## [Exercise tasks]
(a) Echo the passage of the abstention doctrine entry between "The concept under" and "in the matter.", inclusive.
(b) The abstention doctrine entry lists the kinds of cases and controversies a federal court has jurisdiction over. Name each one.
(c) Answer these questions from the abstention doctrine entry:
(i) Which court adopted the abstention doctrine?
(ii) What is the court's power to hear a dispute between litigants of different states totaling over $50,000 called?
(iii) What kind of judicial maneuver does the entry call abstention?

## [Text extract]

-.-.-

ABSTENTION DOCTRINE

ABSTENTION DOCTRINE

ABSTENTION DOCTRINE

ABSTENTION DOCTRINE

The concept under which a federal court exercises its discretion and equitable powers and declines to decide a legal action over which it has jurisdiction pursuant to the Constitution and statutes where the state judiciary is capable of rendering a definitive ruling in the matter.

The abstention doctrine was adopted by the Supreme Court to allow the federal judiciary to refrain from ruling on constitutional questions. Because it has no explicit source in federal or state laws, it is the exception to the general rule that a litigant may sue or be sued in federal court if the federal court has jurisdiction, or power to hear the case. A federal court has jurisdiction over several species of cases and controversies, such as those involving a federal constitutional question, a federal statute, or litigants of different states in a dispute totaling over $50,000 (in which case, the court’s power to hear is called diversity jurisdiction). Federal courts have an obligation to hear the cases properly brought before them, so abstention is an extraordinary judicial maneuver.

-.-.-

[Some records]
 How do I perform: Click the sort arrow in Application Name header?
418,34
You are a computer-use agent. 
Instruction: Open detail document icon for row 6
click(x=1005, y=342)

-.-.-

## [Per-task outputs]
(a)
The concept under which a federal court exercises its discretion and equitable powers and declines to decide a legal action over which it has jurisdiction pursuant to the Constitution and statutes where the state judiciary is capable of rendering a definitive ruling in the matter.

(b)
- Cases involving a federal constitutional question
- Cases involving a federal statute
- Cases between litigants of different states in a dispute totaling over $50,000

(c)
(i) The Supreme Court
(ii) Diversity jurisdiction
(iii) An extraordinary judicial maneuver